This is a fast implementation of FastXML, PFastXML, and PFastreXML based on the following papers:
- "FastXML: A Fast, Accurate and Stable Tree-classifier for eXtreme Multi-label Learning" Paper
- "Extreme Multi-label Loss Functions for Recommendation, Tagging, Ranking & Other Missing Label Application" Paper
- "DiSMEC - Distributed Sparse Machines for Extreme Multi-label Classification" Paper Code
DiSMEC makes it's appearance via an L2 penalty rather than an L1 which, when set with a high alpha and sparsity eps of 0.01-0.05, also can produce sparse linear classifiers.
It's implemented in the quasi-familiar scikit-learn clf format.
- Version 2.0 is not backward compatible with 1.x
- User model.save(path) to save models instead of cPickle
- Rewrites data storage layer
- Uses 50% the memory, loads 30% faster, and is 40% faster to inference
This repo provides a simple script along with the library, fxml.py, which allows easy train / testing of simple datasets.
It takes two formats: a simple JSON format and the standard extreme multi label dataset format.
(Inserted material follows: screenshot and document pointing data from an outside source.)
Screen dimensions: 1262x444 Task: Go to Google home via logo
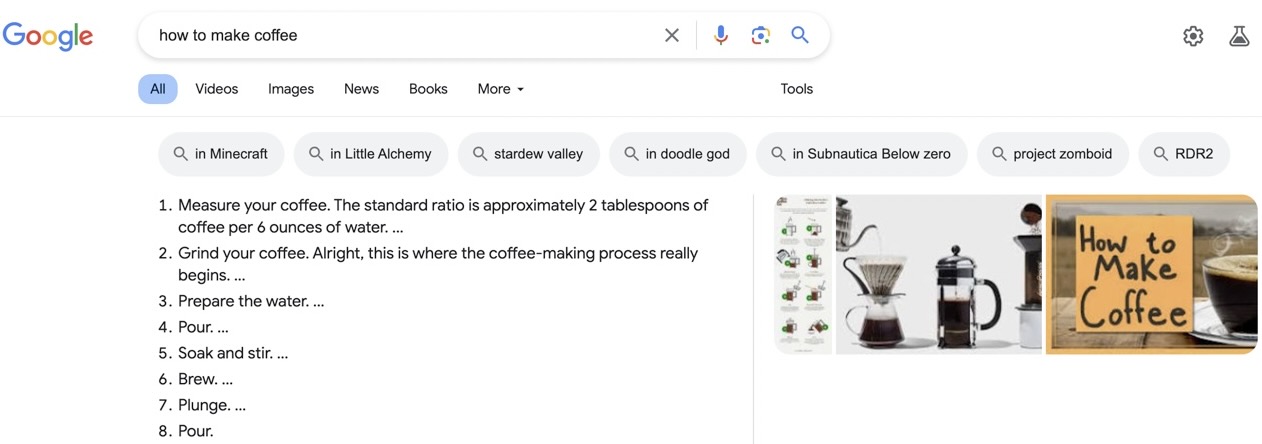click(x=48, y=36)
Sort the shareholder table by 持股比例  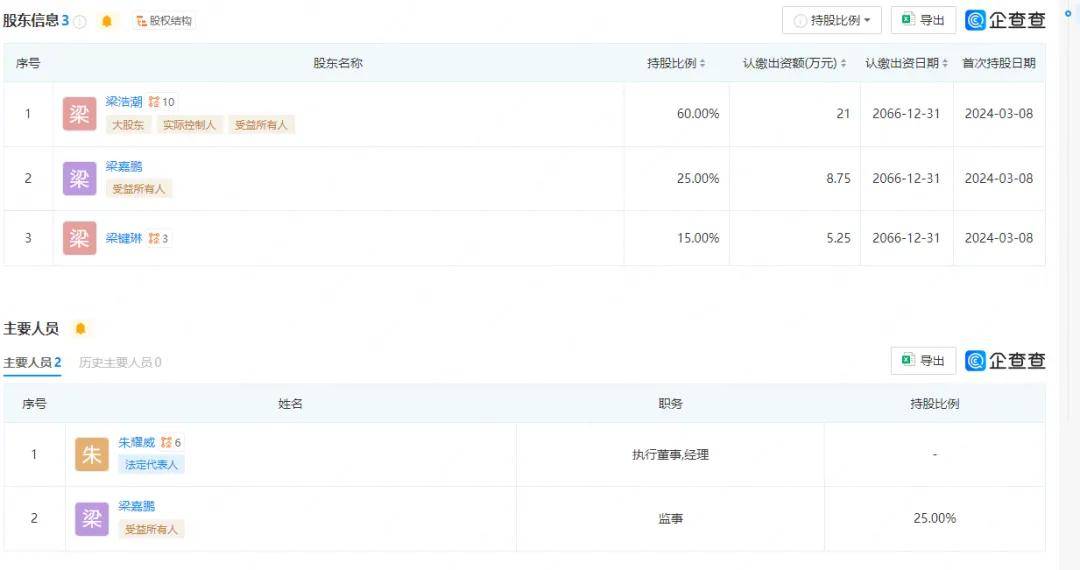pos(676,63)
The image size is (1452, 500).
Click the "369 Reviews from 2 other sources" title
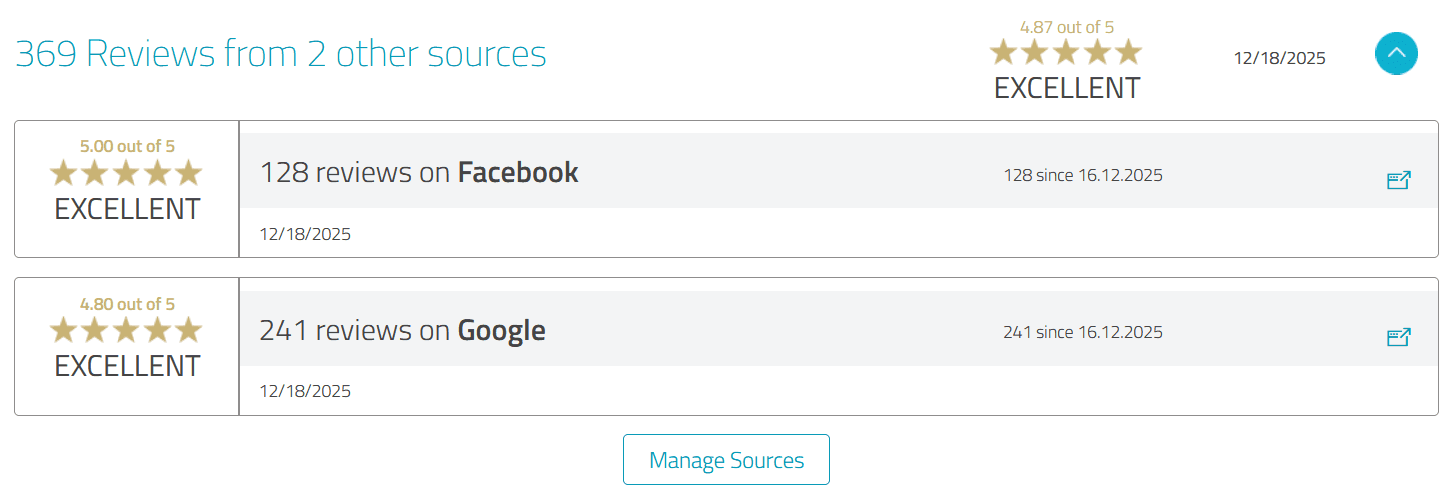tap(281, 54)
As an example, to train a standalone classifier against the Delicious-200K dataset:
fxml.py delicious.model deliciousLarge_train.txt --standard-dataset --verbose train --iters 5 --trees 20 --label-weight propensity --alpha 1e-4 --leaf-classifiers --no-remap-labels
To test:
fxml.py delicious.model deliciousLarge_test.txt --standard-dataset inference
As fxml.py is intended as an easy to understand example for setting up a FastXML classifier, the JSON format is very simple. It is newline delimited format.
train.json:
{"title": "red dresses", "tags": ["clothing", "women", "dresses"]}
{"title": "yellow dresses for sweet 16", "tags": ["yellow", "summer dresses", "occasionwear"]}
...
It can then be trained:
fxml.py my_json.model train.json --verbose train --iters 5 --trees 20 --label-weight propensity --alpha 1e-4 --leaf-classifiers
Not the omission of the flags "--standard-dataset" and "--no-remap-labels". Since the tags/classes provided are strings, fxml.py will remap them to an integer label space for training. During inference, it will map the label index back
from fastxml import Trainer, Inferencer
X = [Sparse or numpy arrays]
y = [[1, 3]] # Currently requires list[list[int]]
trainer = Trainer(n_trees=32, n_jobs=-1)
trainer.fit(X, y)
trainer.save(path)
clf = Inferencer(path)
clf.predict(X)
# or
clf.predict(X, fmt='dict')
#############
# PFastXML
#############
from fastxml.weights import propensity
weights = propensity(y)
trainer.fit(X, y, weights)
###############
# PFastreXML
###############
trainer = Trainer(n_trees=32, n_jobs=-1, leaf_classifiers=True)
trainer.fit(X, y, weights)
-
Run all the standard benchmark datasets against it.
-
Refactor. Most of the effort has been spent on speed and it needs to be cleaned up.